(Saved data entries)
--------------------------------------------------
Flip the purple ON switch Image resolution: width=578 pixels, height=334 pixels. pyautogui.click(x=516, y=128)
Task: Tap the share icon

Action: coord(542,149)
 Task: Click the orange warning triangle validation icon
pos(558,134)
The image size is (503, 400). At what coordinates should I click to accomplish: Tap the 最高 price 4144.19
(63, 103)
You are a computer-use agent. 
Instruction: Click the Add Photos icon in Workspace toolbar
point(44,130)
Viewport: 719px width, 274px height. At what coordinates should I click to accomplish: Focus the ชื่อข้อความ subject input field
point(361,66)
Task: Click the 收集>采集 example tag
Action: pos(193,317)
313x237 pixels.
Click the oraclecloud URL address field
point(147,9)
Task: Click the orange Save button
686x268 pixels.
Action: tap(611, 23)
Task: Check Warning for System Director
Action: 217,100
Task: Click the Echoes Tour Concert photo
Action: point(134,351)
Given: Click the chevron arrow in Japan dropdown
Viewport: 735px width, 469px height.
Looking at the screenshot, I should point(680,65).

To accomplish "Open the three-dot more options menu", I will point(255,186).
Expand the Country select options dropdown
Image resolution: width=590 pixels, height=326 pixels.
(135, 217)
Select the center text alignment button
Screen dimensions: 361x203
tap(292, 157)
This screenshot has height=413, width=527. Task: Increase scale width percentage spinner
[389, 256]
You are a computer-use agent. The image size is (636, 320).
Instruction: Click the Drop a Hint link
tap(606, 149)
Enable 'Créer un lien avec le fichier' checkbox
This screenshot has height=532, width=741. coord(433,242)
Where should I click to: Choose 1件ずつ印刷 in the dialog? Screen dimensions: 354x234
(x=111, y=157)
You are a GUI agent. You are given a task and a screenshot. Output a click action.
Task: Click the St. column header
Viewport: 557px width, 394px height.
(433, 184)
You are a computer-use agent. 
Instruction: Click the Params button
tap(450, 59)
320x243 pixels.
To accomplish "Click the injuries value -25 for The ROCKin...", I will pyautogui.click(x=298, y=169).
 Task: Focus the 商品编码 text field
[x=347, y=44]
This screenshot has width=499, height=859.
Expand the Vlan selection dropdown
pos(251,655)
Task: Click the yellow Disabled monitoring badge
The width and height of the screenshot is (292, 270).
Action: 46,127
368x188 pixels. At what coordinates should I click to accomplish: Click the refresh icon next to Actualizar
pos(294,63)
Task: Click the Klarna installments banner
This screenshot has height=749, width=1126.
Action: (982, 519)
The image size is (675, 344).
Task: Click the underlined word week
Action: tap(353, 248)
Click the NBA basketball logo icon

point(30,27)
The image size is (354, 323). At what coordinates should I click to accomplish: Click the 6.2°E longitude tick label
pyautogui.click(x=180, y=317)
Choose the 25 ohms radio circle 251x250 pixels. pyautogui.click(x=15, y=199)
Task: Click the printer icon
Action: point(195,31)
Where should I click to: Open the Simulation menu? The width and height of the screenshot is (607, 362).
--------------------------------------------------
> **Description of the task**:
Produce exactly the lines from the one containing "This screenshot has height=749, width=1126." through the final line of the records above, both included, and no others.

> **Exercise answer**:
This screenshot has height=749, width=1126.
Action: (982, 519)
The image size is (675, 344).
Task: Click the underlined word week
Action: tap(353, 248)
Click the NBA basketball logo icon

point(30,27)
The image size is (354, 323). At what coordinates should I click to accomplish: Click the 6.2°E longitude tick label
pyautogui.click(x=180, y=317)
Choose the 25 ohms radio circle 251x250 pixels. pyautogui.click(x=15, y=199)
Task: Click the printer icon
Action: point(195,31)
Where should I click to: Open the Simulation menu? The width and height of the screenshot is (607, 362).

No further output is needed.